50.4 Component Sizing and Positioning
Once the medullary canals are reamed and the metaphyseal surfaces are resected, the next step is choosing the sizes of the femoral and tibial components and choosing the size and shape of the femoral augments to correctly position the distal and posterior surfaces of the joint. It is worth mentioning again that the rims of the remaining bone stock should be resected minimally, and as little soft tissue as possible should be stripped from the bone when exposing the knee. Maintaining attachment of ligaments (even if compromised) to the epicondylar areas of the femur is especially important (Figs. 50.4 and 50.7).

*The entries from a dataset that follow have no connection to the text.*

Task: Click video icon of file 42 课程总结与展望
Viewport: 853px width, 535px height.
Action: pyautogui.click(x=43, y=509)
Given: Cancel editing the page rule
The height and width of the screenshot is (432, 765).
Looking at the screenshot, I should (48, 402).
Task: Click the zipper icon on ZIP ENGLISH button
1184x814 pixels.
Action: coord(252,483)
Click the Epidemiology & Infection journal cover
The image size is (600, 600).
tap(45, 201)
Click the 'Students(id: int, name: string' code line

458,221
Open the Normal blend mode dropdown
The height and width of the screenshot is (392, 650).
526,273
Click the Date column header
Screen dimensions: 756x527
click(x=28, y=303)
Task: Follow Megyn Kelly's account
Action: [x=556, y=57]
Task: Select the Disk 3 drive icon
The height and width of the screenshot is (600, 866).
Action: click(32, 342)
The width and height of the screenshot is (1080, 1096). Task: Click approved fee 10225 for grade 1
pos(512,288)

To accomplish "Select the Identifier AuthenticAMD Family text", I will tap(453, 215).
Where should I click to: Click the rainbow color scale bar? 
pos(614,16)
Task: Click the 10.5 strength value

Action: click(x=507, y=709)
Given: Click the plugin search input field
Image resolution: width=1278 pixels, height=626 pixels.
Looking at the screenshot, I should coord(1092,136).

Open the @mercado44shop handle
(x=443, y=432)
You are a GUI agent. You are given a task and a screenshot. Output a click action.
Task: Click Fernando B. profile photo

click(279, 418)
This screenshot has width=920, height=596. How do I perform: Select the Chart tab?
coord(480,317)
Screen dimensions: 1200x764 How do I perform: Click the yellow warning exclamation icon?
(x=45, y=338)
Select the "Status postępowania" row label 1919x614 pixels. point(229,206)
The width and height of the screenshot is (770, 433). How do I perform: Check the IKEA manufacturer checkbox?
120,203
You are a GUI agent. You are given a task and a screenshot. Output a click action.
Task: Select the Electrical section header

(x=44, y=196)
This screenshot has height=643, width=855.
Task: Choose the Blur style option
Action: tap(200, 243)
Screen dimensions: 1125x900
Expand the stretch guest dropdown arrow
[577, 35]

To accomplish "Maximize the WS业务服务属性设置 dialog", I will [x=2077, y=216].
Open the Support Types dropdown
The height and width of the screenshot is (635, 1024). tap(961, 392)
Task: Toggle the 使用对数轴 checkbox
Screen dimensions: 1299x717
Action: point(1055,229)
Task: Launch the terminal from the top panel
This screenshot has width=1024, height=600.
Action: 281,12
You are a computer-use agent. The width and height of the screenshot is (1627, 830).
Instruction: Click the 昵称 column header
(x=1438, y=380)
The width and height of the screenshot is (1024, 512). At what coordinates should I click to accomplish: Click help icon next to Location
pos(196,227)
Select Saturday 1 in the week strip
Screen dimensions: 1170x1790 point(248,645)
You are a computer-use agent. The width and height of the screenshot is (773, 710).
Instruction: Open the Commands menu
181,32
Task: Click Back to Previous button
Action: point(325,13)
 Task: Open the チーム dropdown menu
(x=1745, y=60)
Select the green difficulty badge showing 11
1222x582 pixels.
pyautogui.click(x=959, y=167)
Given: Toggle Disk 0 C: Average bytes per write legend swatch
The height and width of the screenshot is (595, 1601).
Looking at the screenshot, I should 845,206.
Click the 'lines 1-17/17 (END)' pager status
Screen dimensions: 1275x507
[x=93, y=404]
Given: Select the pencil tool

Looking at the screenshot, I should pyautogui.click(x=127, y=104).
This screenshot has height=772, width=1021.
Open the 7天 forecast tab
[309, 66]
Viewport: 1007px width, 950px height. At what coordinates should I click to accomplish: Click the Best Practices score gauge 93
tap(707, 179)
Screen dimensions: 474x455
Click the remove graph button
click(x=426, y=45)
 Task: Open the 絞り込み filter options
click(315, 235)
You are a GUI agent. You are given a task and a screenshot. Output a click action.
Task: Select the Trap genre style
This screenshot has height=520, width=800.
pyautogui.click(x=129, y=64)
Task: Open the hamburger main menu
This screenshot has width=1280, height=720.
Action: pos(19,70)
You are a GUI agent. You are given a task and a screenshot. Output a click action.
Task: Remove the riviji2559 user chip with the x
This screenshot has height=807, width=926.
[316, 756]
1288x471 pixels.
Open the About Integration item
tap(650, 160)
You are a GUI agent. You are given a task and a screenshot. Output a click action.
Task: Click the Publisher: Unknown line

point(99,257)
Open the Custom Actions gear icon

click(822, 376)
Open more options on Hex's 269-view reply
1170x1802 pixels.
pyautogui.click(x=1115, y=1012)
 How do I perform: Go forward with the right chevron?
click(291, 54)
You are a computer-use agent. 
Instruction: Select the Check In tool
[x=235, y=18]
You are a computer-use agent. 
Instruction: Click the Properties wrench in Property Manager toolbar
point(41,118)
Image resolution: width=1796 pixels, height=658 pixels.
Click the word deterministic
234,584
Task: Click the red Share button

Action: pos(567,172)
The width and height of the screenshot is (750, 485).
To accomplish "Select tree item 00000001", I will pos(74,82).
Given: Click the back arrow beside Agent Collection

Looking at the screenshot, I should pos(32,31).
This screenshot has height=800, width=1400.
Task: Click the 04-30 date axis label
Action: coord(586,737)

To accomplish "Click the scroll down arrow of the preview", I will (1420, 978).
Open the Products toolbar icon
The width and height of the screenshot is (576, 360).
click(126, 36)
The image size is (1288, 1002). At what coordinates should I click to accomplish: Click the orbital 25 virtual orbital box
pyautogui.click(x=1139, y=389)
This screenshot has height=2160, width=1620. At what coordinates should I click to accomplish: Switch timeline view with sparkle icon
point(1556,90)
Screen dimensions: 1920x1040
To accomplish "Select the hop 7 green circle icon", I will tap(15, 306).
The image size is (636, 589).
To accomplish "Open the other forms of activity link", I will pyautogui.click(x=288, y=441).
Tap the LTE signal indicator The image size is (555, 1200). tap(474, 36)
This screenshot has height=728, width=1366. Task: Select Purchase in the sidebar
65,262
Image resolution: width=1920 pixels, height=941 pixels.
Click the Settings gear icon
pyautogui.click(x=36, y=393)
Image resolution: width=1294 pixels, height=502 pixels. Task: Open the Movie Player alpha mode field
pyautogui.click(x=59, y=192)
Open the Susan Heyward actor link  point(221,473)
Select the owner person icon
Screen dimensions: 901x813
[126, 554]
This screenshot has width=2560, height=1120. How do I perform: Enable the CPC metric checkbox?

This procedure leaves a soft-tissue envelope that is attached securely to bone, and the surgeon can tension this soft-tissue envelope by choosing sizes of prostheses and augmentation modules that impart stability to the knee in flexion and extension. Only after careful assessment of the ligament balance in flexion and extension should the surgeon release ligaments to correct imbalance. The correct size of the femoral component can be estimated by choosing a component that covers the medial and lateral dimensions of the remaining femoral bone stock. In most patients, some posterior bone remains in the femoral condyles, and minimal posterior resection will allow the posterior surfaces of the femoral implant to engage posterior bone. During this crucial stage of the procedure, the surgeon must ensure that the final implant will seat firmly on distal and posterior femoral bone stock and that the femoral stem will fit tightly in the diaphyseal medullary canal. The anterior flange must seat near the anterior cortex of the femur, the femoral component must be located in the center of the remaining femoral metaphysis from side-to-side, and adequate posterior offset must be achieved by the size of the implant (Fig. 50.5).